> Problem details:
Copy each line below without leaving any out.

> Data records:
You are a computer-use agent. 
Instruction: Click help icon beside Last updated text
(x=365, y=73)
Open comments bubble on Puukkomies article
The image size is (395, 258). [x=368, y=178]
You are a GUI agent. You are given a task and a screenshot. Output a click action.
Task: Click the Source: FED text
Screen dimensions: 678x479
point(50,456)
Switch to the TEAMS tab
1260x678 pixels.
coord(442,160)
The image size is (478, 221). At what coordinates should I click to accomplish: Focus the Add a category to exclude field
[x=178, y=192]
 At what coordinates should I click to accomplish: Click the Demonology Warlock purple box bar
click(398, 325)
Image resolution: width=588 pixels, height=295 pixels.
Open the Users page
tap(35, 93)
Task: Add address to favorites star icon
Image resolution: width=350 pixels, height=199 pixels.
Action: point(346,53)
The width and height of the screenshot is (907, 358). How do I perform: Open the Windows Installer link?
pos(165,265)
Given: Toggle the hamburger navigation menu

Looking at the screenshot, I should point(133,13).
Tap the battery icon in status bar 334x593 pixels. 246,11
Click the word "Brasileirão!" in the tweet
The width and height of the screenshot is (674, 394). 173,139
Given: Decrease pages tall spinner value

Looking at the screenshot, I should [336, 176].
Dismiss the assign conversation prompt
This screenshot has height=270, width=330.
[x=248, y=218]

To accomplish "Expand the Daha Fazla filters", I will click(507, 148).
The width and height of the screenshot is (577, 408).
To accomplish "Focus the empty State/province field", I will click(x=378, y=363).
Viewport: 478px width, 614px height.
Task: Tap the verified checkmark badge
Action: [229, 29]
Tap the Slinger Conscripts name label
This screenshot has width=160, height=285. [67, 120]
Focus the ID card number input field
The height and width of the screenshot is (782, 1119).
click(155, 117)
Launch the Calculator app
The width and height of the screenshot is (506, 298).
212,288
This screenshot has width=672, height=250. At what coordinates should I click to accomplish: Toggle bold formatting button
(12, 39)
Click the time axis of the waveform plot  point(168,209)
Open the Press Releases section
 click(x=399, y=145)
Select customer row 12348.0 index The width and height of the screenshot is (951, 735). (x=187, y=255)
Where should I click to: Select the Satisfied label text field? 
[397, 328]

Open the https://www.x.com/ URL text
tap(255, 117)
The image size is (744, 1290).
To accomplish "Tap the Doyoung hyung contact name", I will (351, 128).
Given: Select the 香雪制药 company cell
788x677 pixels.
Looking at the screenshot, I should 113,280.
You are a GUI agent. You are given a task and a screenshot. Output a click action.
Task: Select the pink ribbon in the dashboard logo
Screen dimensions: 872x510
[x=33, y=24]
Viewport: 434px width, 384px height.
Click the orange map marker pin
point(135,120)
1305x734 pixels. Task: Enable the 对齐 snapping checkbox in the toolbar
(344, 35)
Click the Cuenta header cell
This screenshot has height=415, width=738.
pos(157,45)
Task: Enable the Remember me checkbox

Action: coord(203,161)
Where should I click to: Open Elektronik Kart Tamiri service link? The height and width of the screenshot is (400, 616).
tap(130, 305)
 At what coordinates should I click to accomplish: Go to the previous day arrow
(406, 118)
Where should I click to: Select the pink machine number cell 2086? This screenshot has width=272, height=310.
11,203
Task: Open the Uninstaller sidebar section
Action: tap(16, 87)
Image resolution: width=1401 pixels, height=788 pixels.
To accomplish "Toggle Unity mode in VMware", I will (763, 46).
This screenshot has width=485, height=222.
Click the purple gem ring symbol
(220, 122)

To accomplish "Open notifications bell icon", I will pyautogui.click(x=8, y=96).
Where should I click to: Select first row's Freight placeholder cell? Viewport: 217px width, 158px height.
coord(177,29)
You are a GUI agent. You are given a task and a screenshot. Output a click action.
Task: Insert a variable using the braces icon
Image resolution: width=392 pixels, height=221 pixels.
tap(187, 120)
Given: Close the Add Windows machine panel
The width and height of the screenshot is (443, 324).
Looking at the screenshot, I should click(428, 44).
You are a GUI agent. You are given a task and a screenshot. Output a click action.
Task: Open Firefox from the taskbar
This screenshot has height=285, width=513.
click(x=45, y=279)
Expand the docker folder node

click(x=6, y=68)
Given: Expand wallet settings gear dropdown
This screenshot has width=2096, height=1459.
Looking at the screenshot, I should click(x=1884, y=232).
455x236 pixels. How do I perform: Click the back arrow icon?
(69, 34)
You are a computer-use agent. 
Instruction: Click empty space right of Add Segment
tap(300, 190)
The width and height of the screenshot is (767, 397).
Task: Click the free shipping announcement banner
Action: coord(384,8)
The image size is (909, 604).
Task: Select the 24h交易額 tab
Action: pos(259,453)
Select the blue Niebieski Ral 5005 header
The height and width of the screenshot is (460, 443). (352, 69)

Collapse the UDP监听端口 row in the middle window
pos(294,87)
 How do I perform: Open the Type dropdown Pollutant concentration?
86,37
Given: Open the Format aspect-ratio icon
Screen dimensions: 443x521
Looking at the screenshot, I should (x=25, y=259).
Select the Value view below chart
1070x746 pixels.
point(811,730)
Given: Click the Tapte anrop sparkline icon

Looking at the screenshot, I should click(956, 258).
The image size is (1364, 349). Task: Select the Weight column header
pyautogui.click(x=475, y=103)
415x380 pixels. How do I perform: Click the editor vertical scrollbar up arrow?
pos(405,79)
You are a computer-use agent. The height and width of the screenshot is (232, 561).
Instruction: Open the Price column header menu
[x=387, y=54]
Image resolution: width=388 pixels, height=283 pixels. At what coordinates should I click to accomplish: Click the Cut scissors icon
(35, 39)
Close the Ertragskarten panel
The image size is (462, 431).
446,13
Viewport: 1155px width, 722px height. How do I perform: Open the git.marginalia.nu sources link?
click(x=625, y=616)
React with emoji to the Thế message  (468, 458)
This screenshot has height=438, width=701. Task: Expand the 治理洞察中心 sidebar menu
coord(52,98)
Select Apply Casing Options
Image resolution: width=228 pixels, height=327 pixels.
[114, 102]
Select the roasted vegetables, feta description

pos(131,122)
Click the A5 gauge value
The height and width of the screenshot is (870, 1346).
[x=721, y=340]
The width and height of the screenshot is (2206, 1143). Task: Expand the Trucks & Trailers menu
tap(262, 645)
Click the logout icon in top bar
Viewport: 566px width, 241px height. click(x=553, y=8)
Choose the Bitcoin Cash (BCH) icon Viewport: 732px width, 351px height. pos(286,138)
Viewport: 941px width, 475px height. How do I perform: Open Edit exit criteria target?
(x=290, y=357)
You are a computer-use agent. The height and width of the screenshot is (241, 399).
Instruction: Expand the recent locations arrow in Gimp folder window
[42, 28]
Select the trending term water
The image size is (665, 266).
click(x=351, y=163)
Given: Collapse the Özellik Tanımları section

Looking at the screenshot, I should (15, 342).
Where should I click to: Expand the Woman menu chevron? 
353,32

> Response to this exercise:
You are a computer-use agent. 
Instruction: Click help icon beside Last updated text
(x=365, y=73)
Open comments bubble on Puukkomies article
The image size is (395, 258). [x=368, y=178]
You are a GUI agent. You are given a task and a screenshot. Output a click action.
Task: Click the Source: FED text
Screen dimensions: 678x479
point(50,456)
Switch to the TEAMS tab
1260x678 pixels.
coord(442,160)
The image size is (478, 221). At what coordinates should I click to accomplish: Focus the Add a category to exclude field
[x=178, y=192]
 At what coordinates should I click to accomplish: Click the Demonology Warlock purple box bar
click(398, 325)
Image resolution: width=588 pixels, height=295 pixels.
Open the Users page
tap(35, 93)
Task: Add address to favorites star icon
Image resolution: width=350 pixels, height=199 pixels.
Action: point(346,53)
The width and height of the screenshot is (907, 358). How do I perform: Open the Windows Installer link?
pos(165,265)
Given: Toggle the hamburger navigation menu

Looking at the screenshot, I should point(133,13).
Tap the battery icon in status bar 334x593 pixels. 246,11
Click the word "Brasileirão!" in the tweet
The width and height of the screenshot is (674, 394). 173,139
Given: Decrease pages tall spinner value

Looking at the screenshot, I should [336, 176].
Dismiss the assign conversation prompt
This screenshot has height=270, width=330.
[x=248, y=218]

To accomplish "Expand the Daha Fazla filters", I will click(507, 148).
The width and height of the screenshot is (577, 408).
To accomplish "Focus the empty State/province field", I will click(x=378, y=363).
Viewport: 478px width, 614px height.
Task: Tap the verified checkmark badge
Action: [229, 29]
Tap the Slinger Conscripts name label
This screenshot has width=160, height=285. [67, 120]
Focus the ID card number input field
The height and width of the screenshot is (782, 1119).
click(155, 117)
Launch the Calculator app
The width and height of the screenshot is (506, 298).
212,288
This screenshot has width=672, height=250. At what coordinates should I click to accomplish: Toggle bold formatting button
(12, 39)
Click the time axis of the waveform plot  point(168,209)
Open the Press Releases section
 click(x=399, y=145)
Select customer row 12348.0 index The width and height of the screenshot is (951, 735). (x=187, y=255)
Where should I click to: Select the Satisfied label text field? 
[397, 328]

Open the https://www.x.com/ URL text
tap(255, 117)
The image size is (744, 1290).
To accomplish "Tap the Doyoung hyung contact name", I will (351, 128).
Given: Select the 香雪制药 company cell
788x677 pixels.
Looking at the screenshot, I should 113,280.
You are a GUI agent. You are given a task and a screenshot. Output a click action.
Task: Select the pink ribbon in the dashboard logo
Screen dimensions: 872x510
[x=33, y=24]
Viewport: 434px width, 384px height.
Click the orange map marker pin
point(135,120)
1305x734 pixels. Task: Enable the 对齐 snapping checkbox in the toolbar
(344, 35)
Click the Cuenta header cell
This screenshot has height=415, width=738.
pos(157,45)
Task: Enable the Remember me checkbox

Action: coord(203,161)
Where should I click to: Open Elektronik Kart Tamiri service link? The height and width of the screenshot is (400, 616).
tap(130, 305)
 At what coordinates should I click to accomplish: Go to the previous day arrow
(406, 118)
Where should I click to: Select the pink machine number cell 2086? This screenshot has width=272, height=310.
11,203
Task: Open the Uninstaller sidebar section
Action: tap(16, 87)
Image resolution: width=1401 pixels, height=788 pixels.
To accomplish "Toggle Unity mode in VMware", I will (763, 46).
This screenshot has width=485, height=222.
Click the purple gem ring symbol
(220, 122)

To accomplish "Open notifications bell icon", I will pyautogui.click(x=8, y=96).
Where should I click to: Select first row's Freight placeholder cell? Viewport: 217px width, 158px height.
coord(177,29)
You are a GUI agent. You are given a task and a screenshot. Output a click action.
Task: Insert a variable using the braces icon
Image resolution: width=392 pixels, height=221 pixels.
tap(187, 120)
Given: Close the Add Windows machine panel
The width and height of the screenshot is (443, 324).
Looking at the screenshot, I should click(428, 44).
You are a GUI agent. You are given a task and a screenshot. Output a click action.
Task: Open Firefox from the taskbar
This screenshot has height=285, width=513.
click(x=45, y=279)
Expand the docker folder node

click(x=6, y=68)
Given: Expand wallet settings gear dropdown
This screenshot has width=2096, height=1459.
Looking at the screenshot, I should click(x=1884, y=232).
455x236 pixels. How do I perform: Click the back arrow icon?
(69, 34)
You are a computer-use agent. 
Instruction: Click empty space right of Add Segment
tap(300, 190)
The width and height of the screenshot is (767, 397).
Task: Click the free shipping announcement banner
Action: coord(384,8)
The image size is (909, 604).
Task: Select the 24h交易額 tab
Action: pos(259,453)
Select the blue Niebieski Ral 5005 header
The height and width of the screenshot is (460, 443). (352, 69)

Collapse the UDP监听端口 row in the middle window
pos(294,87)
 How do I perform: Open the Type dropdown Pollutant concentration?
86,37
Given: Open the Format aspect-ratio icon
Screen dimensions: 443x521
Looking at the screenshot, I should (x=25, y=259).
Select the Value view below chart
1070x746 pixels.
point(811,730)
Given: Click the Tapte anrop sparkline icon

Looking at the screenshot, I should click(956, 258).
The image size is (1364, 349). Task: Select the Weight column header
pyautogui.click(x=475, y=103)
415x380 pixels. How do I perform: Click the editor vertical scrollbar up arrow?
pos(405,79)
You are a computer-use agent. The height and width of the screenshot is (232, 561).
Instruction: Open the Price column header menu
[x=387, y=54]
Image resolution: width=388 pixels, height=283 pixels. At what coordinates should I click to accomplish: Click the Cut scissors icon
(35, 39)
Close the Ertragskarten panel
The image size is (462, 431).
446,13
Viewport: 1155px width, 722px height. How do I perform: Open the git.marginalia.nu sources link?
click(x=625, y=616)
React with emoji to the Thế message  (468, 458)
This screenshot has height=438, width=701. Task: Expand the 治理洞察中心 sidebar menu
coord(52,98)
Select Apply Casing Options
Image resolution: width=228 pixels, height=327 pixels.
[114, 102]
Select the roasted vegetables, feta description

pos(131,122)
Click the A5 gauge value
The height and width of the screenshot is (870, 1346).
[x=721, y=340]
The width and height of the screenshot is (2206, 1143). Task: Expand the Trucks & Trailers menu
tap(262, 645)
Click the logout icon in top bar
Viewport: 566px width, 241px height. click(x=553, y=8)
Choose the Bitcoin Cash (BCH) icon Viewport: 732px width, 351px height. pos(286,138)
Viewport: 941px width, 475px height. How do I perform: Open Edit exit criteria target?
(x=290, y=357)
You are a computer-use agent. The height and width of the screenshot is (241, 399).
Instruction: Expand the recent locations arrow in Gimp folder window
[42, 28]
Select the trending term water
The image size is (665, 266).
click(x=351, y=163)
Given: Collapse the Özellik Tanımları section

Looking at the screenshot, I should (15, 342).
Where should I click to: Expand the Woman menu chevron? 
353,32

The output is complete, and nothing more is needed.